As part of the research process, the project team are engaged on a grand tour of the globe’s troube spots, blogging as they go. Yesterday Nigel Roberts, one of the report’s directors, was in Gaza City, wondering “what the %*$& happened here”; last month he was in Helmand, pondering Gerald Templer’s lessons on counter-insugency; in November he was in Nepal, reflecting that “peoples’ expectations of what ethnic federalism can deliver seem out of all proportion to what any devolved Nepalese state can do”. Meanwhile, the report’s other director, Sarah Cliffe, was in Haiti shortly before the earthquake, looking at drugs and gang-related violence. At the same time, the team have commissioned a flotilla of research inputs – no less than 37 background papers and case studies designed to review the data, explore thematic issues, and draw lessons from a battery of geographical case studies. (The full list of background studies is here.)

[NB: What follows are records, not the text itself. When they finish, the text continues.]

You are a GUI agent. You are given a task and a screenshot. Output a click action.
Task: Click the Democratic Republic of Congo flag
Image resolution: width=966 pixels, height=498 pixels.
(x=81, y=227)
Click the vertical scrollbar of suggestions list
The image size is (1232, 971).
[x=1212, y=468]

This WDR comes amid changing times on the conflict front. As the project’s overview paper notes, the incidence and severity of state-to-state and civil war have declined significantly in recent years – but it’s not all good news. Not only are there ongoing problems such as long-running conflicts that have resisted resolution, post-conflict countries at risk of relapse, and regimes who’ve been isolated without conclusion; a range of new issues also seems to be coming into play…
Some countries once seen as stable have experienced recent violence. Sub-national conflict in otherwise stable middle-income countries is a significant phenomenon, and organized crime and drug trafficking now make use of cross-border networks which threaten poorer regions, middle-income countries and high-income nations. The WDR will examine new datasets to assess the implications of these trends, as well as potential triggers of future conflict, such as rising youth unemployment; water, land and fuel shortages; nuclear proliferation; religious militancy; and climate change.
I’ve just finished writing the team’s background study on what climate change and resource scarcity mean for the risk of violent conflict (more on that at a later date). It’s been great to work with such an interdisciplinary team – and sobering to reflect on the risk drivers that lie ahead.